I don't think Victoria knows this, but I happened to meet several of My Men's translators into other languages, and they all complained about how impossible the book was to translate! I kept hearing that you simply can't say that a prickling settles down in a layer on top of her eyes in French either, or German, or... I think this is a sign that she's not just doing what the Norwegian language usually does. Her poetic power is that what she writes isn't normal or explicable and yet it brings us so deeply into Belle's world. The reader gets to go with that experience; the book isn't difficult, it smoothly brings readers right into Belle's unhinged mindset. But the translator has the additional job of writing sentences in our own language, and we're used to writing things that make more normal sense. This is one of those books that's much harder to translate than to read, not the other way around.
Adriana Tonello & Rodrigo Corral (cover designers)
Could you share some alternate cover designs and tell me why they weren't the right fit?
Originally, we tried an all type version that played off of the original Norwegian cover. Although we added a twist with the shape of the “E” acting as a woman’s face, this approach ended up being too ambiguous given the copy on the cover. We also tried variations of the final cover including one where the background is a darker blue and there’s a gold drop of blood falling from the thumb. However, it was overridden by the chosen cover since this one has the most palpable tension.
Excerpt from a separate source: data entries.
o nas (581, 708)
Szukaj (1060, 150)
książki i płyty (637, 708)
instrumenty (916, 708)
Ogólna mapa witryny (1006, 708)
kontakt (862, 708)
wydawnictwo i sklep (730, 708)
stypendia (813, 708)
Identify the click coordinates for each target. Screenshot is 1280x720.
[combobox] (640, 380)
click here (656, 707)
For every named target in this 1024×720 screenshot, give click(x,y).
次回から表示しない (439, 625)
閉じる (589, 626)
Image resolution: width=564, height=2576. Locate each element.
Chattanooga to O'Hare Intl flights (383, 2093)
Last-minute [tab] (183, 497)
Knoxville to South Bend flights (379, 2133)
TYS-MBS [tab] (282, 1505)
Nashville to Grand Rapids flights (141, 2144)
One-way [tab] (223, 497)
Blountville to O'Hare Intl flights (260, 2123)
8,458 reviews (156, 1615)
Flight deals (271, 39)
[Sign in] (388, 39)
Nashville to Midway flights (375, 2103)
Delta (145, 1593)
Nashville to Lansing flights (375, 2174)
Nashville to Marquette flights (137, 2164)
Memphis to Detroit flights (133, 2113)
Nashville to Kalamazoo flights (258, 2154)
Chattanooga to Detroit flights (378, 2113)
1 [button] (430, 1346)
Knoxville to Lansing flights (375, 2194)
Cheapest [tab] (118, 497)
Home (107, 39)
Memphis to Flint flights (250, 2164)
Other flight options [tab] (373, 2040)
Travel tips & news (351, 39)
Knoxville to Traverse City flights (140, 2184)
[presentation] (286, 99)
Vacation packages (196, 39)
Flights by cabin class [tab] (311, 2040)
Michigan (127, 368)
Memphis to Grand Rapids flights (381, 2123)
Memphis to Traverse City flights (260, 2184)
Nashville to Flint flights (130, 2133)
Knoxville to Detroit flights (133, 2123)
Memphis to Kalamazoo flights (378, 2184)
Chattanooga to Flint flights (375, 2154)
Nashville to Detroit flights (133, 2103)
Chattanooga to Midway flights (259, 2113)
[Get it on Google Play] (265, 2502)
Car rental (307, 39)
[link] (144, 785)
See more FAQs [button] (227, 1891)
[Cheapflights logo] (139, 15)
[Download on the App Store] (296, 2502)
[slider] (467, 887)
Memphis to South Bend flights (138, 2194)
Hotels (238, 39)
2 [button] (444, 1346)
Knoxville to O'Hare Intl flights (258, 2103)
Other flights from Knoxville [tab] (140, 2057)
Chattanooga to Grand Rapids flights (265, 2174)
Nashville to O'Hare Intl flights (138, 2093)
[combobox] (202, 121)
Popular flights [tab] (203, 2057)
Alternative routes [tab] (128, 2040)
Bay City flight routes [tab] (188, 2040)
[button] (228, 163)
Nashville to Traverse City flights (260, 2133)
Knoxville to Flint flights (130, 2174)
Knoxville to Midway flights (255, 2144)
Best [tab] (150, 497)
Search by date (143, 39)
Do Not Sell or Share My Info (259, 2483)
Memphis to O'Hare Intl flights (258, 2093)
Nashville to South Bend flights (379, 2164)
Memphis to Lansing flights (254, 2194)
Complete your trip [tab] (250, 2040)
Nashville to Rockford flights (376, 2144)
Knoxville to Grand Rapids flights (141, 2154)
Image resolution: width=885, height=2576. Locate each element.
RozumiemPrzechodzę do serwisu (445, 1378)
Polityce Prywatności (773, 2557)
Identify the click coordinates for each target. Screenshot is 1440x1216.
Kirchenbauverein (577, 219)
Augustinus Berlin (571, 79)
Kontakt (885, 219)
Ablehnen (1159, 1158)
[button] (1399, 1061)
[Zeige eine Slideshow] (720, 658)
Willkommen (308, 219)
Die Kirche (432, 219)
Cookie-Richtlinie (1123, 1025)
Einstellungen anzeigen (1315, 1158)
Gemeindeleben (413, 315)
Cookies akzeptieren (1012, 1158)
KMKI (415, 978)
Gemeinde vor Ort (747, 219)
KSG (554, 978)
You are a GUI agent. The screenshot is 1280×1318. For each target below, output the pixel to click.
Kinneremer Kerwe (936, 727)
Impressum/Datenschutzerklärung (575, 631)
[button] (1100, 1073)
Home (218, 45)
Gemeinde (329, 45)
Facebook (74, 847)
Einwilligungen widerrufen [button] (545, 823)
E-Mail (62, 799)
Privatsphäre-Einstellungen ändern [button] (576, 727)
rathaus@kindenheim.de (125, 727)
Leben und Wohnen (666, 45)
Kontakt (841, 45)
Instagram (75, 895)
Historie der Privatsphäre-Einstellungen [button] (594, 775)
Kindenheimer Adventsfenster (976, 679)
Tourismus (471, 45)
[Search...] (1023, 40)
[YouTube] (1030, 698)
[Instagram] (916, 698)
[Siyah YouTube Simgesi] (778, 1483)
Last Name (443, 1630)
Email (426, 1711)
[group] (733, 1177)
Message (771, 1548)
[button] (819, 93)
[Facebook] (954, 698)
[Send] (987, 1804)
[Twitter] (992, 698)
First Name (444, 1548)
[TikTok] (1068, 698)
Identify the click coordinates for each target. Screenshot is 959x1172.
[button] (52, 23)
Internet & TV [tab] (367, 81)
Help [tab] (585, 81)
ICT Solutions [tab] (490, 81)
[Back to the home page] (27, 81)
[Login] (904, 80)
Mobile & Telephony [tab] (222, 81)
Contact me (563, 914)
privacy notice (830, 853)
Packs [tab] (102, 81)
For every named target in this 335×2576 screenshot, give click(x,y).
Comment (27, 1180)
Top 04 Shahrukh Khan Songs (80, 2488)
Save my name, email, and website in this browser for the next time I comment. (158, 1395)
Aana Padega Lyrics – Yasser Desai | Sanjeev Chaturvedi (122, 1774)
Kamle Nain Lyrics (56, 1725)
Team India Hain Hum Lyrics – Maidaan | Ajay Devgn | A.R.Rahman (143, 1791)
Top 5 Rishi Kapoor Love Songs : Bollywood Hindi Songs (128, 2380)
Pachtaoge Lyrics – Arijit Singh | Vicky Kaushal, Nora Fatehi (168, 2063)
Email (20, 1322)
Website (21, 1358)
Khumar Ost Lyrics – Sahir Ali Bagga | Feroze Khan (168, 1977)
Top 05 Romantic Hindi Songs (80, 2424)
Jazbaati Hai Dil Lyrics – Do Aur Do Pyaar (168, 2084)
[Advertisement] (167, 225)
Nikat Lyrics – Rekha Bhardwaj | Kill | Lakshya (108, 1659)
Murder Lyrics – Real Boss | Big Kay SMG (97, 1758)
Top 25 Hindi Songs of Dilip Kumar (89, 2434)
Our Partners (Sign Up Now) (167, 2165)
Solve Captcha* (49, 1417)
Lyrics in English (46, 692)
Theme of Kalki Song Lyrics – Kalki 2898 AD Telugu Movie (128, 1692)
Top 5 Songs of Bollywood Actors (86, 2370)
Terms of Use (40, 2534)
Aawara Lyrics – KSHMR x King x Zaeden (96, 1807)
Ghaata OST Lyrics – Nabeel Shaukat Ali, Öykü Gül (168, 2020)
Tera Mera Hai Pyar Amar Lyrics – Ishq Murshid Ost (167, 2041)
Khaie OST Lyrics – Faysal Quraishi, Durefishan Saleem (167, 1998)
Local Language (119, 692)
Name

What did you want the cover to convey about the novel?
We wanted this cover to convey the beautiful, prose-like tone and writing of this novel despite its dark subject matter. Although the protagonist is based on the first female serial killer in American history, this fictional account is a surprisingly empathetic take on Belle Gunness’ descent into madness. Our goal was to highlight this dark, yet heartbreakingly visceral journey.
Why was the final cover design the best choice?
This final cover design was the best choice because it’s impactful, bold, and conveys the artistic writing of the novel. The abstracted hand with its sharp and elongated fingers suggests the presence of something dark, alluding to the “ice-cold” and “corpse-white” hands of Belle’s abusers. In contrast, the bright blue background referencing the novel’s sky motif softens the eerie undertones and encapsulates the comforting, humane moments Belle finds within “the thin blue hours” on her isolating journey.